Federal funding boosts rural resilience

Federal funding boosts rural resilience

August 4, 2024 - From the Grand Junction Daily Sentinel

By PETE KOLBENSCHLAG

An old coal-mine, a new grain mill, a century-old irrigation ditch and an innovative agrivoltaic project are all connected in the effort to create resilience in the rural, transitioning community of the North Fork Valley, in western Colorado.

The recipe for building sustainable communities — those which are economically secure, socially equitable and ecologically resilient — is always best made with home-grown solutions that center local leaders and broad, shared benefit. These projects in the North Fork, as dissimilar as they may seem, are all parts of crafting a more diverse, re-circulating economy. An economy not impeded by but built on solving problems, overcoming challenges and securing a future in uncertain times.

All these projects are also connected by new investment into rural enterprise, innovation and sweat-equity that is helping communities across America prepare for coming disruptions from climate change. These investments are made possible through the Inflation Reduction Act and Bipartisan Infrastructure Law, both passed in 2022, and other targeted federal funding allowing rural places, suburban towns and cities alike to adapt systems and upgrade infrastructure to make them more resilient and to shift our energy sources away from fossil fuels.

Mountain Oven Organic Bakery has worked to create a local organic grain economy in the North Fork Valley region. This year it has applied for funding through the Resilient Food Systems Infrastructure program made possible through the federal American Rescue Plan (2021). This Paonia-based company seeks to boost its capacity even further, strengthening the direct market for local growers.

The Farmers Ditch was put in at the end of the 19th century, making it one of the oldest water rights on the North Fork of the Gunnison River. A project led by the Western Slope Conservation Center and made possible by funds from the federal Bipartisan Infrastructure Law matched by multiple funders as well as the ditch company’s several hundred members, is helping to make the agricultural water diversion more efficient while boosting watershed and climate resiliency and helping downvalley irrigators.

The Colorado Farm & Food Alliance, the organization I direct, is a lead partner in two clean energy and innovation prizes, both made possible by the federal infrastructure law. One of these, at the former Bowie #1 coal mine outside Paonia, will also support reclamation and the destruction of harmful waste methane leaking from the old mines, which the project intends to put to beneficial use and could boost workforce opportunities.

The other project we are helping lead will be an agrivoltaic project to serve up to 75 small farms and farmworker households, co-located at a market farm outside of Hotchkiss. This project is now moving from pre-development toward funding the project. For this, the Thistle Whistle Farm project hopes to access the Rural Energy for America Program (REAP), which also received additional funds through the Inflation Reduction Act.
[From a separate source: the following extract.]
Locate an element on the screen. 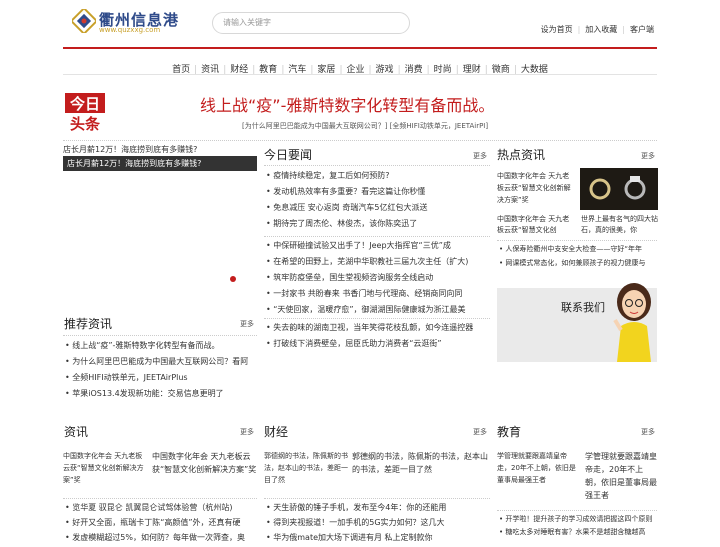  search-input: 请输入关键字 is located at coordinates (311, 23).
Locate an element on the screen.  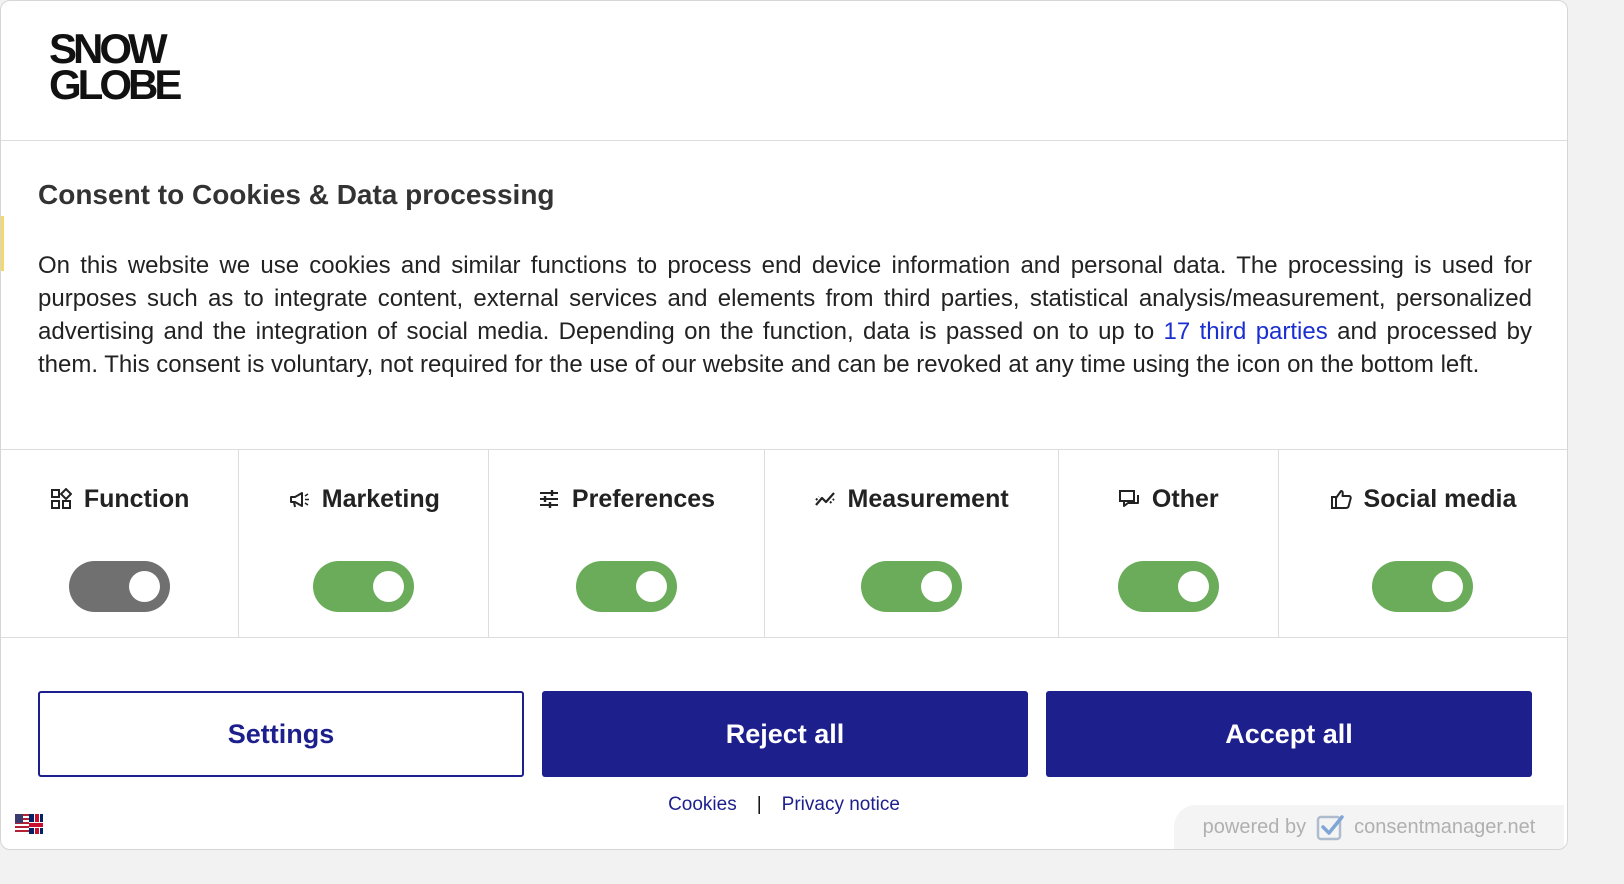
settings-button: Settings is located at coordinates (281, 734).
And both these community solar projects will rely on credits and incentives these laws make possible — providing a direct benefit to investors, local energy consumers and reducing the need to burn fossil fuels to power area farms, ranches and households.

One maxim notes that agriculture relies on four things: sun, water, soil and work. The Colorado Farm & Food Alliance also sees that mix as energy, watershed and land health, and people. We see rural resilience as likewise situated in those things. A secure economy, a healthy environment and a clean energy future are all possible in rural Colorado — and are made more possible by smart federal investments in strong local partnerships. Laws such as the Inflation Reduction Act and Bipartisan Infrastructure Law are delivering for communities.

This is why politicians, no matter how they vote in D.C., still love to show up in their districts when it’s time for a ribbon-cutting. But at the end of the day, the laws that Congress passes matter. Let’s not forget the value of these investments for rural Colorado, whichever side of the aisle you sit on.

Pete Kolbenschlag is a longtime public lands and climate activist, and currently the director of the Colorado Farm and Food Alliance. He is based in Delta County.